▶ **Supplied records**
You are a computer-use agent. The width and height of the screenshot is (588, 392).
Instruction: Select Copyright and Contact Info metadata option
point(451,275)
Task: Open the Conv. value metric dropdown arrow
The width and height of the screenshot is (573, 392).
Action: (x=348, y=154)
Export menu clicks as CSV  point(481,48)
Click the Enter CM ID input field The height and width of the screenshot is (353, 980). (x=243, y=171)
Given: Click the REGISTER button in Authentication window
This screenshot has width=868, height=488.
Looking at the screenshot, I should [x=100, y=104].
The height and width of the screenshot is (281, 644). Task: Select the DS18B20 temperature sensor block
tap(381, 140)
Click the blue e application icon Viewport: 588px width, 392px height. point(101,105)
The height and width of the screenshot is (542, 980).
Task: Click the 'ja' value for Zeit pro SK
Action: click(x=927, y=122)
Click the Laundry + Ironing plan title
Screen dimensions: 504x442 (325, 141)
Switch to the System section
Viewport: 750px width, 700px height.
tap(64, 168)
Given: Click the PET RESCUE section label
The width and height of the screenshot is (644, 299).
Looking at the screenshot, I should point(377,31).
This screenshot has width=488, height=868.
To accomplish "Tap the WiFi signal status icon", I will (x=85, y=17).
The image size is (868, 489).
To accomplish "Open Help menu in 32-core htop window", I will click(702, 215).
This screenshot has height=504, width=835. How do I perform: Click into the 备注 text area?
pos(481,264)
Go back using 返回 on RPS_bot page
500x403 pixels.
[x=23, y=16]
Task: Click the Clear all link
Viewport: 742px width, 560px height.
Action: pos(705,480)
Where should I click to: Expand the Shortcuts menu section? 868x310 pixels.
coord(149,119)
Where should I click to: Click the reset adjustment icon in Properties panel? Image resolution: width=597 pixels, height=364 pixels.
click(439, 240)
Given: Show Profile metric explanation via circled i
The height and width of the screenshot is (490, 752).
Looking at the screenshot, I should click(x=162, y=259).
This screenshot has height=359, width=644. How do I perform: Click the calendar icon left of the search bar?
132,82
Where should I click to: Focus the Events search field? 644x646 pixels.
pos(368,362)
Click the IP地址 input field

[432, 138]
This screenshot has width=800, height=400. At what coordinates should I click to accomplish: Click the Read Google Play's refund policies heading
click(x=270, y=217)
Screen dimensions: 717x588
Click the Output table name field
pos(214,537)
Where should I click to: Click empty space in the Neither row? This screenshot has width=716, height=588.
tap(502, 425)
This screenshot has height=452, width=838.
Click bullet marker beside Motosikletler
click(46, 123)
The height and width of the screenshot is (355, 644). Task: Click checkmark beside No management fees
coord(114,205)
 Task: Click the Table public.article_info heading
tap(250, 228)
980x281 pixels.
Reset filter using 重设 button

▶ **Work to be completed**
Each line of the records should be transcribed without change.

▶ **Solution to this problem**
You are a computer-use agent. The width and height of the screenshot is (588, 392).
Instruction: Select Copyright and Contact Info metadata option
point(451,275)
Task: Open the Conv. value metric dropdown arrow
The width and height of the screenshot is (573, 392).
Action: (x=348, y=154)
Export menu clicks as CSV  point(481,48)
Click the Enter CM ID input field The height and width of the screenshot is (353, 980). (x=243, y=171)
Given: Click the REGISTER button in Authentication window
This screenshot has width=868, height=488.
Looking at the screenshot, I should [x=100, y=104].
The height and width of the screenshot is (281, 644). Task: Select the DS18B20 temperature sensor block
tap(381, 140)
Click the blue e application icon Viewport: 588px width, 392px height. point(101,105)
The height and width of the screenshot is (542, 980).
Task: Click the 'ja' value for Zeit pro SK
Action: click(x=927, y=122)
Click the Laundry + Ironing plan title
Screen dimensions: 504x442 (325, 141)
Switch to the System section
Viewport: 750px width, 700px height.
tap(64, 168)
Given: Click the PET RESCUE section label
The width and height of the screenshot is (644, 299).
Looking at the screenshot, I should point(377,31).
This screenshot has width=488, height=868.
To accomplish "Tap the WiFi signal status icon", I will (x=85, y=17).
The image size is (868, 489).
To accomplish "Open Help menu in 32-core htop window", I will click(702, 215).
This screenshot has height=504, width=835. How do I perform: Click into the 备注 text area?
pos(481,264)
Go back using 返回 on RPS_bot page
500x403 pixels.
[x=23, y=16]
Task: Click the Clear all link
Viewport: 742px width, 560px height.
Action: pos(705,480)
Where should I click to: Expand the Shortcuts menu section? 868x310 pixels.
coord(149,119)
Where should I click to: Click the reset adjustment icon in Properties panel? Image resolution: width=597 pixels, height=364 pixels.
click(439, 240)
Given: Show Profile metric explanation via circled i
The height and width of the screenshot is (490, 752).
Looking at the screenshot, I should click(x=162, y=259).
This screenshot has height=359, width=644. How do I perform: Click the calendar icon left of the search bar?
132,82
Where should I click to: Focus the Events search field? 644x646 pixels.
pos(368,362)
Click the IP地址 input field

[432, 138]
This screenshot has width=800, height=400. At what coordinates should I click to accomplish: Click the Read Google Play's refund policies heading
click(x=270, y=217)
Screen dimensions: 717x588
Click the Output table name field
pos(214,537)
Where should I click to: Click empty space in the Neither row? This screenshot has width=716, height=588.
tap(502, 425)
This screenshot has height=452, width=838.
Click bullet marker beside Motosikletler
click(46, 123)
The height and width of the screenshot is (355, 644). Task: Click checkmark beside No management fees
coord(114,205)
 Task: Click the Table public.article_info heading
tap(250, 228)
980x281 pixels.
Reset filter using 重设 button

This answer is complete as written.